**Stored records**
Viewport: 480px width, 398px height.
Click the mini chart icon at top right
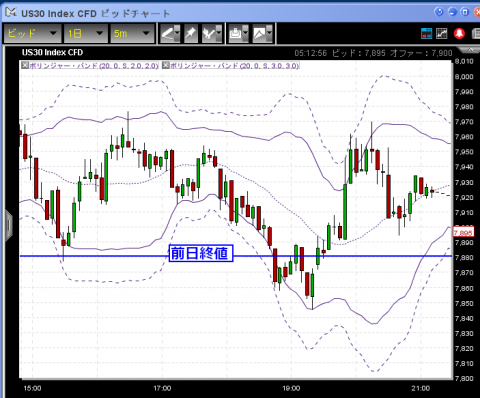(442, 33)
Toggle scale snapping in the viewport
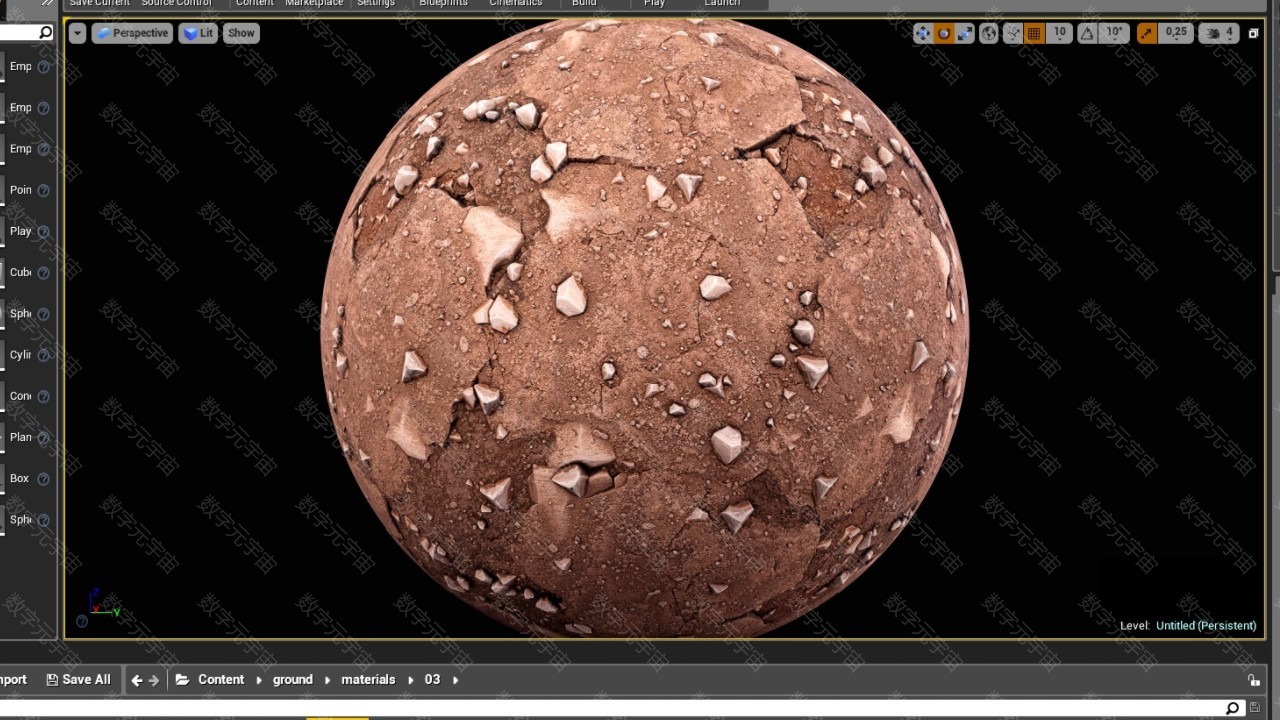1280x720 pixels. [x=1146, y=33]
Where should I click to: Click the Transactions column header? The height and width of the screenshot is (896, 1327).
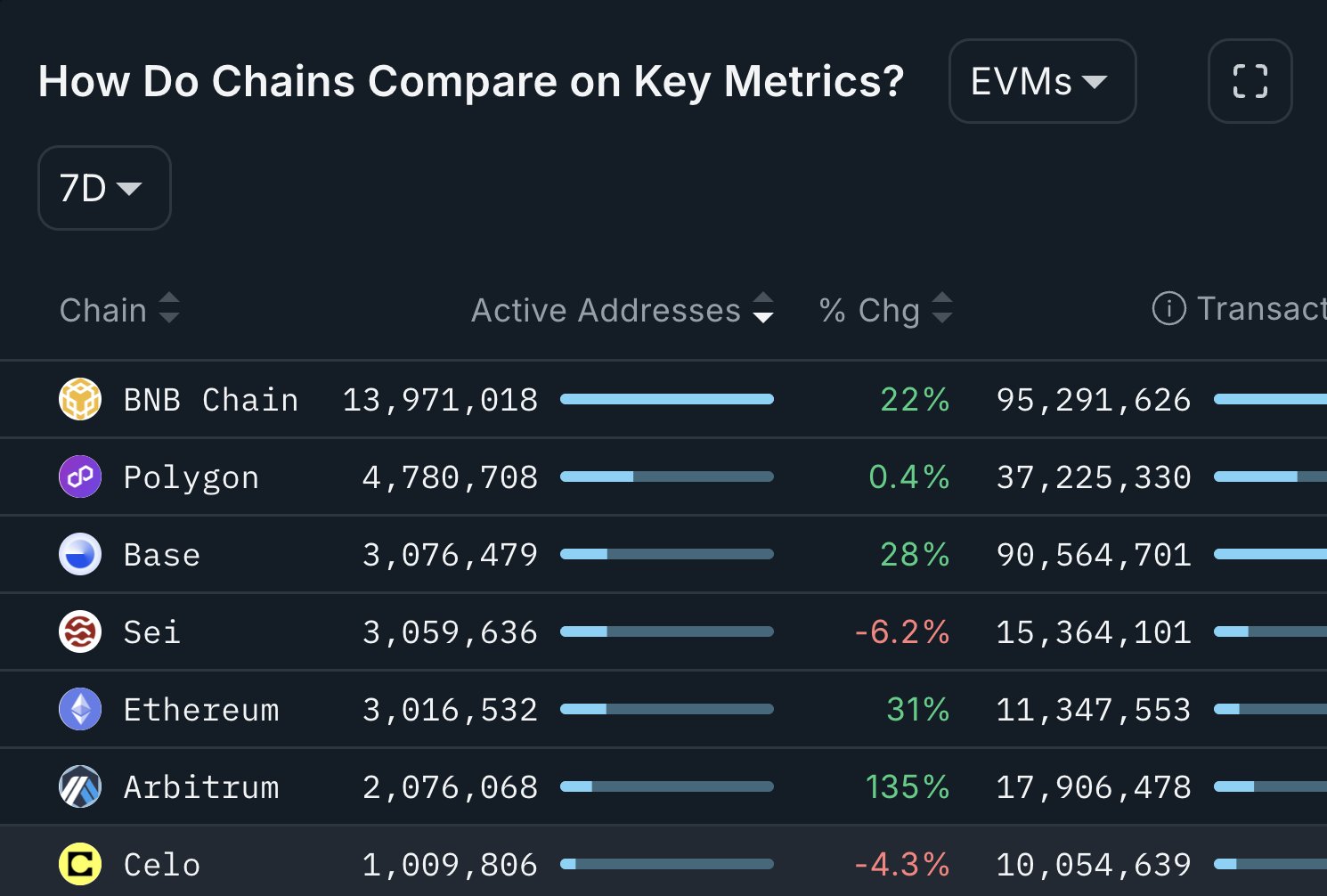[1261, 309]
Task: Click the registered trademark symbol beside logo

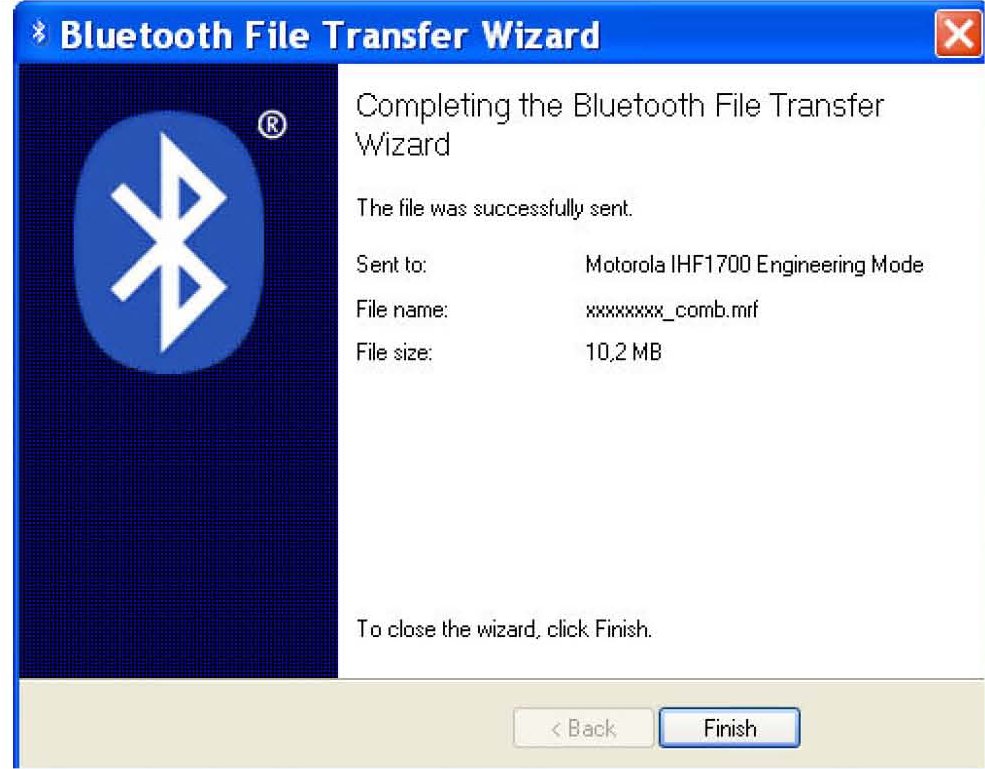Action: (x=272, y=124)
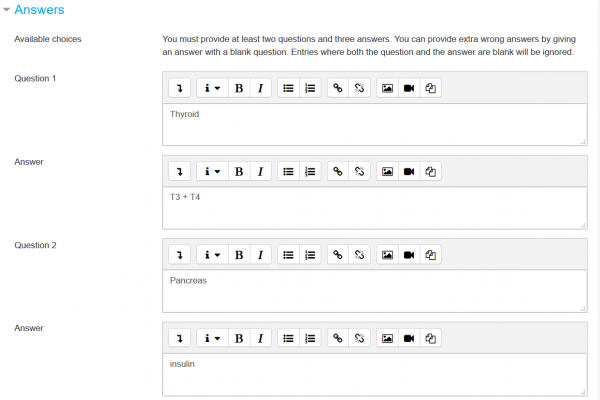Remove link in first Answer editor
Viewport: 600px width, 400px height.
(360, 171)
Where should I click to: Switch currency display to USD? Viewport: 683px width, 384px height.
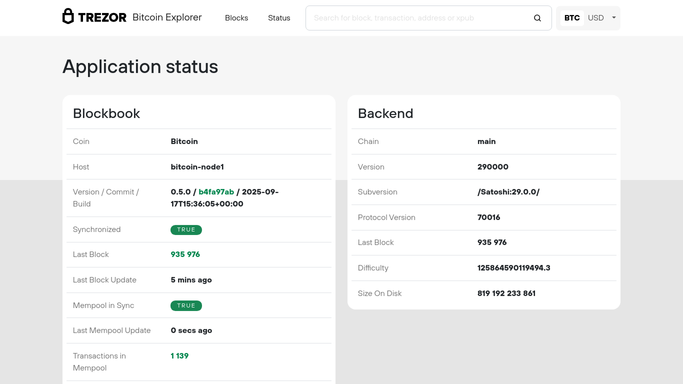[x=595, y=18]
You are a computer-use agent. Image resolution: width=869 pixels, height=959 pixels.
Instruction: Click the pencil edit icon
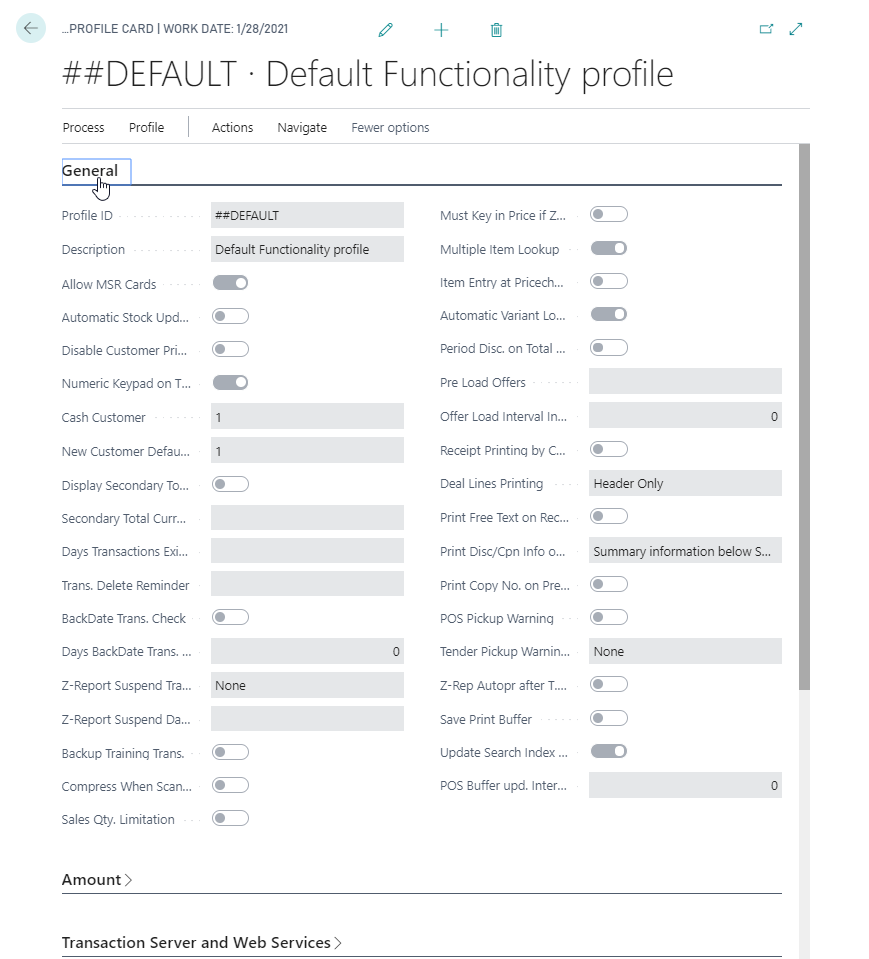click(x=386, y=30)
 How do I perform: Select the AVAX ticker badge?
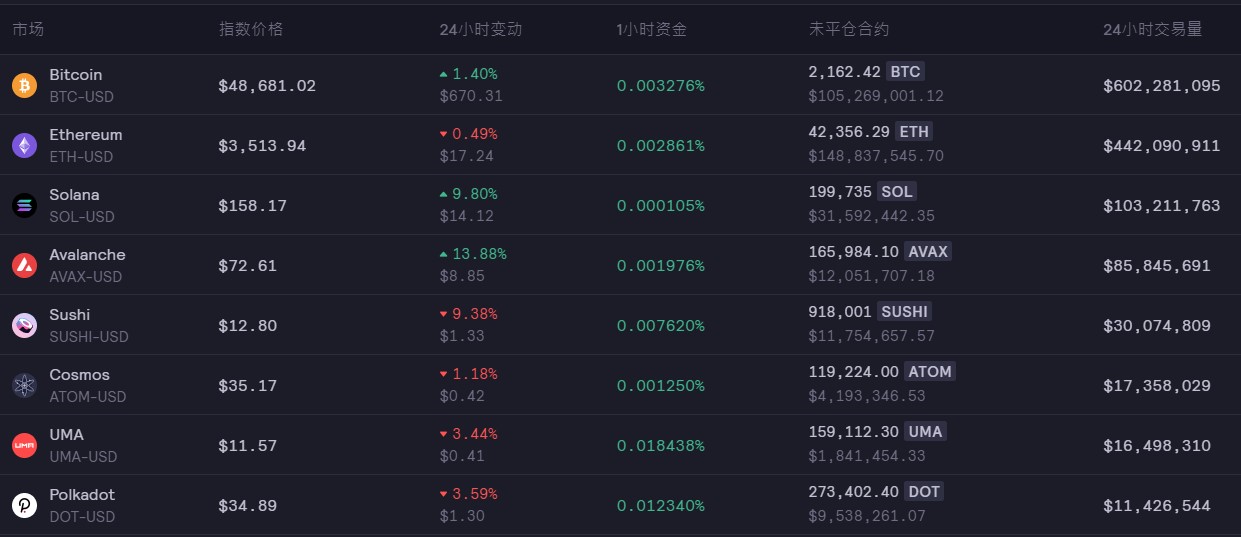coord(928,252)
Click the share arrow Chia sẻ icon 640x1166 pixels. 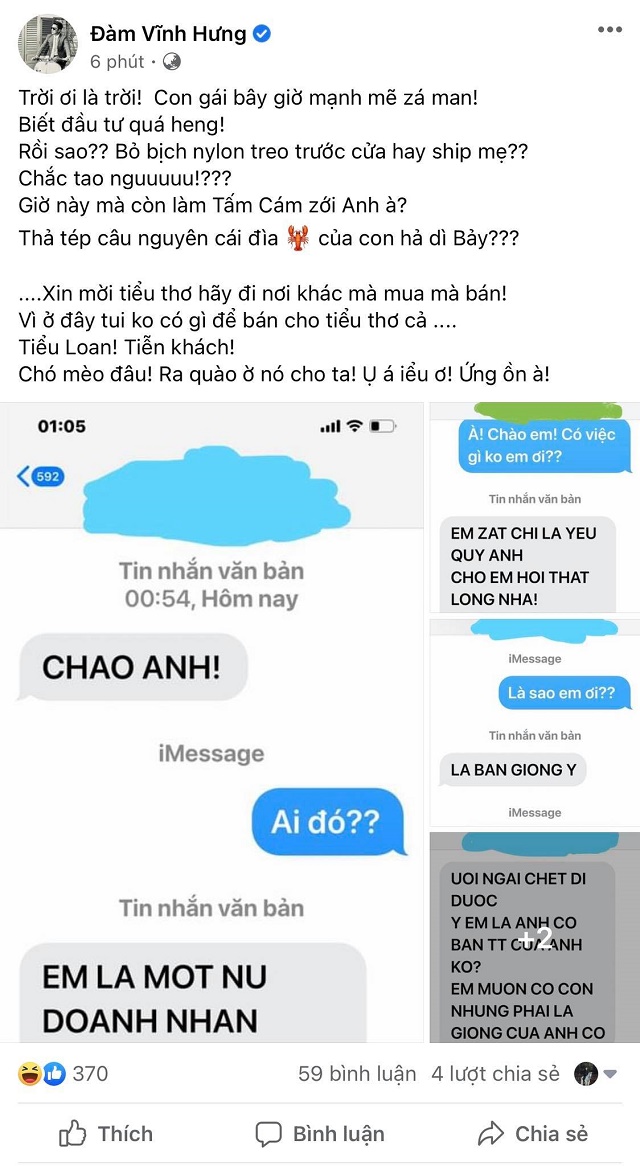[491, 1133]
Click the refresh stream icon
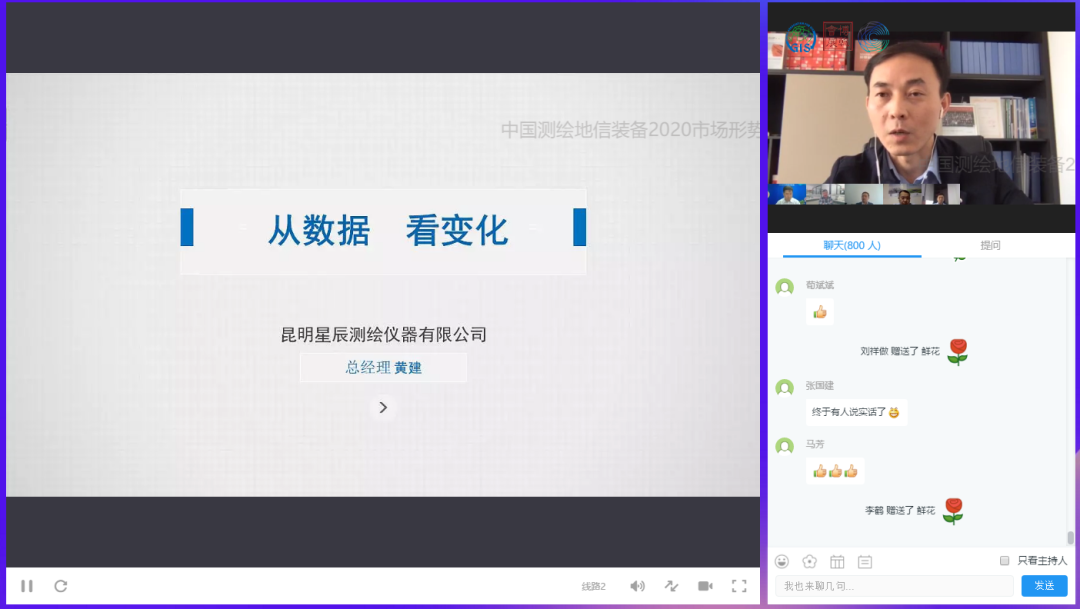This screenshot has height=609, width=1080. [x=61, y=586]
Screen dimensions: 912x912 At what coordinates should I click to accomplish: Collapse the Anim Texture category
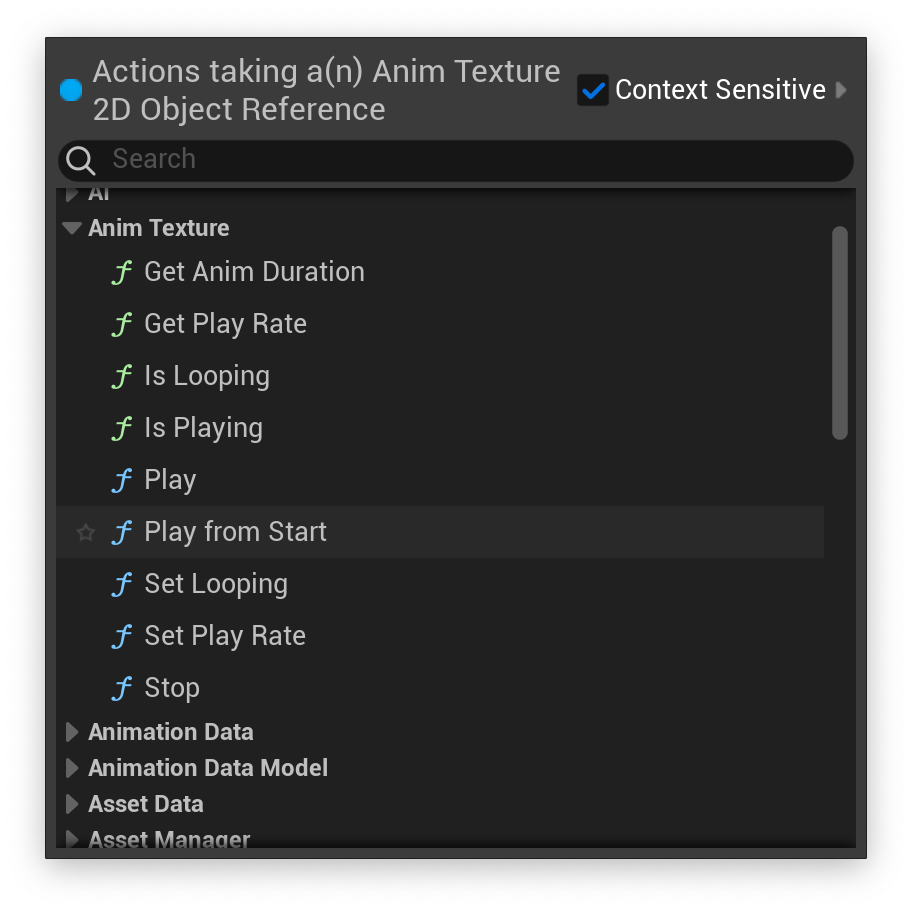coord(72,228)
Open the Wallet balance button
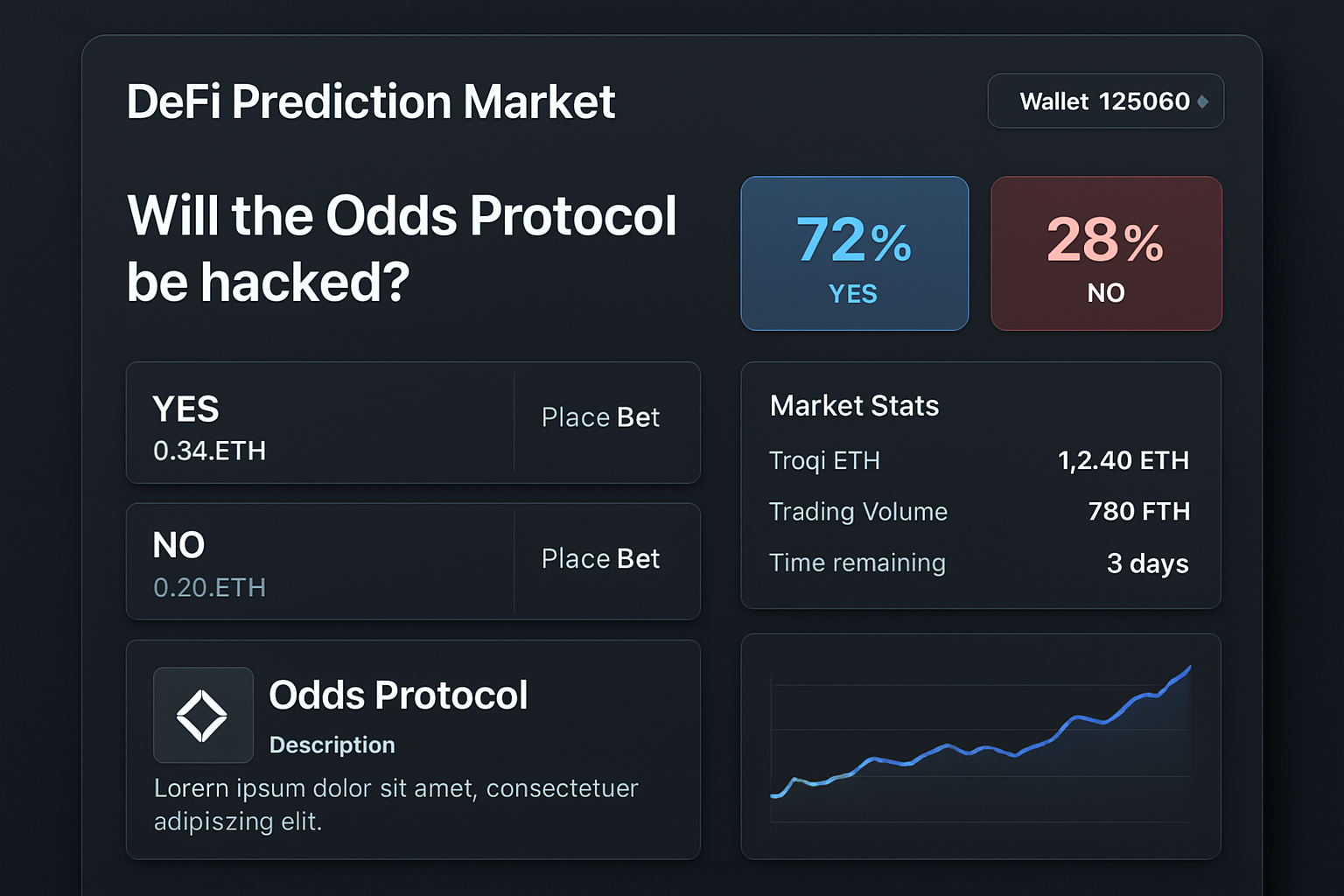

**What to do**
Each line from the start of the entries through the line with "You are a computer-use" is to be restated exactly, and the pictures are to be skipped.

**Result of this task**
Viewport: 480px width, 398px height.
Click the mini chart icon at top right
(442, 33)
Toggle scale snapping in the viewport
1280x720 pixels. [x=1146, y=33]
Where should I click to: Click the Transactions column header? The height and width of the screenshot is (896, 1327).
[1261, 309]
Task: Click the registered trademark symbol beside logo

Action: (x=272, y=124)
Remove link in first Answer editor
Viewport: 600px width, 400px height.
(360, 171)
Where should I click to: Switch currency display to USD? Viewport: 683px width, 384px height.
[x=595, y=18]
You are a computer-use agent. Image resolution: width=869 pixels, height=959 pixels.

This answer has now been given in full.